== Available records ==

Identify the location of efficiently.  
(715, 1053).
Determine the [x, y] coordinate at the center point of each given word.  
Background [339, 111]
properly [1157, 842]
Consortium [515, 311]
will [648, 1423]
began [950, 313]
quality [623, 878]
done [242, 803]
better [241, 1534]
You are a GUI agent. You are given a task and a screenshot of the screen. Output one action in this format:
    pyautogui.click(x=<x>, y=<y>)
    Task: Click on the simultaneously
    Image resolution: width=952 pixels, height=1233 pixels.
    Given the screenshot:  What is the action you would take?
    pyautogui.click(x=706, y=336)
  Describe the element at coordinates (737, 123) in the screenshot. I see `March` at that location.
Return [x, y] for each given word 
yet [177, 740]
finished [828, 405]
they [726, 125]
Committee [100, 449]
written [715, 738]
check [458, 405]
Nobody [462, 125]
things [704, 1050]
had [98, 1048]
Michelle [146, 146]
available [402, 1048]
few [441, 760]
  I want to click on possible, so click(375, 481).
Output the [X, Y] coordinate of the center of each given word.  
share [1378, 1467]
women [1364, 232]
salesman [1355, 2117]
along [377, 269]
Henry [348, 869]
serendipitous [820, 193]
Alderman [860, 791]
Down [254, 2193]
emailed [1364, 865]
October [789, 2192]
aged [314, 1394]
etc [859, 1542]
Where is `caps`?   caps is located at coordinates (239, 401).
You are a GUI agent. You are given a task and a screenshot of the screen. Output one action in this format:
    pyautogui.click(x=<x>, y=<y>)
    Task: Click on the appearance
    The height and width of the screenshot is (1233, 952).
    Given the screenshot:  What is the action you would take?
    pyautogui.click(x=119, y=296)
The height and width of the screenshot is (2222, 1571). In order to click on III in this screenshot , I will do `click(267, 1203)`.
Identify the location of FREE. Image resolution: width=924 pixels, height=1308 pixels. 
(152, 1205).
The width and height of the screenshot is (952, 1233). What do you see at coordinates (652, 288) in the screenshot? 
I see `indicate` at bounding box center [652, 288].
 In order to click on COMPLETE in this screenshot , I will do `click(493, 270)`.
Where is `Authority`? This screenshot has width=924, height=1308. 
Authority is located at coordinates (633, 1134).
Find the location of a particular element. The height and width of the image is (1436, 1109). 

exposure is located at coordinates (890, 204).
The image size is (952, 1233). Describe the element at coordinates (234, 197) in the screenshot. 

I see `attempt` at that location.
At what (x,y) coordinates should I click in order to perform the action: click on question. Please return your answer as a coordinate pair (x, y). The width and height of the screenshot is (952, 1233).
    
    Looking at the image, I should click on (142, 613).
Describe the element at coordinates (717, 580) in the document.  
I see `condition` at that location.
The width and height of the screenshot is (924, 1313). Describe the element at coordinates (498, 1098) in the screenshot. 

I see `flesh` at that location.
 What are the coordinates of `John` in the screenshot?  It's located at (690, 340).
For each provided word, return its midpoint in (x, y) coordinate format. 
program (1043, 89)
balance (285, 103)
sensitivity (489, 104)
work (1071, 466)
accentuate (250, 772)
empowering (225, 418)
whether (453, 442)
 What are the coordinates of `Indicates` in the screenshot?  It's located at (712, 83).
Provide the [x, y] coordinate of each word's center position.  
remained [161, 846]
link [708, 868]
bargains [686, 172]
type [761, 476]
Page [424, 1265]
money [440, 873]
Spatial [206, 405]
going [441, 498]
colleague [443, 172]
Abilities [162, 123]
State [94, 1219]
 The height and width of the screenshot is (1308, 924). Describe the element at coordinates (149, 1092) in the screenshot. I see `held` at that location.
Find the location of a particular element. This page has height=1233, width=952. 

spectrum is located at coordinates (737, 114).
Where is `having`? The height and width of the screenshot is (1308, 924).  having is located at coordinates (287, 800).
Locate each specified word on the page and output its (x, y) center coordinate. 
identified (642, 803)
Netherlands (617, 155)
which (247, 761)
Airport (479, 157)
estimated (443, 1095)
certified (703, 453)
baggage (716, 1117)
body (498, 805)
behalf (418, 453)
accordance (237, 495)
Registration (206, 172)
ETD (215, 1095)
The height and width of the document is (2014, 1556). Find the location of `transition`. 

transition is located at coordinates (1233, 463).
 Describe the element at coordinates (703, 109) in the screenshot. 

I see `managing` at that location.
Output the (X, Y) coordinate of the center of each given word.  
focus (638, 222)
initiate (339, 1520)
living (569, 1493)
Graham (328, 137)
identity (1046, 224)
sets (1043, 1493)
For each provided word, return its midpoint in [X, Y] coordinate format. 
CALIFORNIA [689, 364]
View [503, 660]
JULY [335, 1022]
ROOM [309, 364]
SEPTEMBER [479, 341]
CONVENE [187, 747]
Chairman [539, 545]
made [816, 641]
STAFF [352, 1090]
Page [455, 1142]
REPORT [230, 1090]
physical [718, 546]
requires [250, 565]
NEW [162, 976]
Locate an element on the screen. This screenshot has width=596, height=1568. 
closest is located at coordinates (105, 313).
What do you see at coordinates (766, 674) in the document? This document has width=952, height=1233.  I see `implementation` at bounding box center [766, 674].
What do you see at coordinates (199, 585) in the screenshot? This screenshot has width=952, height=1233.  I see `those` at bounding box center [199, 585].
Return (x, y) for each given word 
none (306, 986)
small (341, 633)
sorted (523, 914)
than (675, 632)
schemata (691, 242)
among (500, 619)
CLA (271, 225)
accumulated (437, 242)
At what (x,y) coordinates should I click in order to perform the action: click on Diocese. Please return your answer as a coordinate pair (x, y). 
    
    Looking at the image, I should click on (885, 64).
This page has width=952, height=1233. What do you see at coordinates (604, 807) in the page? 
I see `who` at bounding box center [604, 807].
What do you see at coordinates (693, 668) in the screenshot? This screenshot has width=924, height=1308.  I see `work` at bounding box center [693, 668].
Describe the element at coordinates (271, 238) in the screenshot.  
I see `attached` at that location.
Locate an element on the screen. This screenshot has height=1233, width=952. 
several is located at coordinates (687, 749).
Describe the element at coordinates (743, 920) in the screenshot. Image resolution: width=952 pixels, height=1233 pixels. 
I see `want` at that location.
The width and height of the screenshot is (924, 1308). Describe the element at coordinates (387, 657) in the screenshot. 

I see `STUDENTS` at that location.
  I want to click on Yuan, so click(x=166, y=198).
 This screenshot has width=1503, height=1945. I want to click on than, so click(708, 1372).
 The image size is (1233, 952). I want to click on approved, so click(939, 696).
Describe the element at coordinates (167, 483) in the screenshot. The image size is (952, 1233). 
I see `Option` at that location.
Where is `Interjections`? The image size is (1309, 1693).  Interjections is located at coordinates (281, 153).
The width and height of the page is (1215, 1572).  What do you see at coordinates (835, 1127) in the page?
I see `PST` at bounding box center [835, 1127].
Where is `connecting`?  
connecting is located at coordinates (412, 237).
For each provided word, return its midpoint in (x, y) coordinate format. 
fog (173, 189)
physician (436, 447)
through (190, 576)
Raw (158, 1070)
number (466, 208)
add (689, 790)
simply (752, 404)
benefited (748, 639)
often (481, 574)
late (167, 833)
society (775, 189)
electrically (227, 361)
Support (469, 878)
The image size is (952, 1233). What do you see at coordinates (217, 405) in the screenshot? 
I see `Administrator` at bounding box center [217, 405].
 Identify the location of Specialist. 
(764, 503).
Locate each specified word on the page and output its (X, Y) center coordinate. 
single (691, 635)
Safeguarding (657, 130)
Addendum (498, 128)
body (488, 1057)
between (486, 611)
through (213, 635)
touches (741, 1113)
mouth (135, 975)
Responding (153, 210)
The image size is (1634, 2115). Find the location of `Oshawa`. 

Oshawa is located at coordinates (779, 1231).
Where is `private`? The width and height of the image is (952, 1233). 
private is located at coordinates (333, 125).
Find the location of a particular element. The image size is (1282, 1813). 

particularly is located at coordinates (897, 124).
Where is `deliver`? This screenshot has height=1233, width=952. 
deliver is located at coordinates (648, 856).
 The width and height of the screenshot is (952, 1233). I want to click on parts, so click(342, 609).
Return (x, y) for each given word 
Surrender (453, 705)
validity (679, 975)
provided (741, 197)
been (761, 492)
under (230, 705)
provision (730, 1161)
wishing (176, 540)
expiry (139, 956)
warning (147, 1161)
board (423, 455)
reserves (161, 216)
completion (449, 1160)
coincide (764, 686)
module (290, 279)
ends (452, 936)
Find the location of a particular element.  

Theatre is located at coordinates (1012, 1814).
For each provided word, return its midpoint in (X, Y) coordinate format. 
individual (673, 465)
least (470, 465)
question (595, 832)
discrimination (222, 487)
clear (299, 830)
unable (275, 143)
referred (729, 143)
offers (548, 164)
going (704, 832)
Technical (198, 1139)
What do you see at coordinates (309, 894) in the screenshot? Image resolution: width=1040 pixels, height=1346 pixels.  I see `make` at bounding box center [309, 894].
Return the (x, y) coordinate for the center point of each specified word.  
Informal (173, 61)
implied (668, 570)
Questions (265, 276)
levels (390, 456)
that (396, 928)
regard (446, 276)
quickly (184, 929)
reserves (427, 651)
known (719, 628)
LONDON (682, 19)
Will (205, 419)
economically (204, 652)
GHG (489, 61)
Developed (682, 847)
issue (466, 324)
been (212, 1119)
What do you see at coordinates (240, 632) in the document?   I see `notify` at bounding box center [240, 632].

===

Please copy the items from the line with "Describe the element at coordinates (743, 920)" to the line with "particularly is located" word for word.

Describe the element at coordinates (743, 920) in the screenshot. Image resolution: width=952 pixels, height=1233 pixels. 
I see `want` at that location.
The width and height of the screenshot is (924, 1308). Describe the element at coordinates (387, 657) in the screenshot. 

I see `STUDENTS` at that location.
  I want to click on Yuan, so click(x=166, y=198).
 This screenshot has width=1503, height=1945. I want to click on than, so click(708, 1372).
 The image size is (1233, 952). I want to click on approved, so click(939, 696).
Describe the element at coordinates (167, 483) in the screenshot. The image size is (952, 1233). 
I see `Option` at that location.
Where is `Interjections`? The image size is (1309, 1693).  Interjections is located at coordinates (281, 153).
The width and height of the page is (1215, 1572).  What do you see at coordinates (835, 1127) in the page?
I see `PST` at bounding box center [835, 1127].
Where is `connecting`?  
connecting is located at coordinates (412, 237).
For each provided word, return its midpoint in (x, y) coordinate format. 
fog (173, 189)
physician (436, 447)
through (190, 576)
Raw (158, 1070)
number (466, 208)
add (689, 790)
simply (752, 404)
benefited (748, 639)
often (481, 574)
late (167, 833)
society (775, 189)
electrically (227, 361)
Support (469, 878)
The image size is (952, 1233). What do you see at coordinates (217, 405) in the screenshot? 
I see `Administrator` at bounding box center [217, 405].
 Identify the location of Specialist. 
(764, 503).
Locate each specified word on the page and output its (X, Y) center coordinate. 
single (691, 635)
Safeguarding (657, 130)
Addendum (498, 128)
body (488, 1057)
between (486, 611)
through (213, 635)
touches (741, 1113)
mouth (135, 975)
Responding (153, 210)
The image size is (1634, 2115). Find the location of `Oshawa`. 

Oshawa is located at coordinates (779, 1231).
Where is `private`? The width and height of the image is (952, 1233). 
private is located at coordinates (333, 125).
Find the location of a particular element. The image size is (1282, 1813). 

particularly is located at coordinates (897, 124).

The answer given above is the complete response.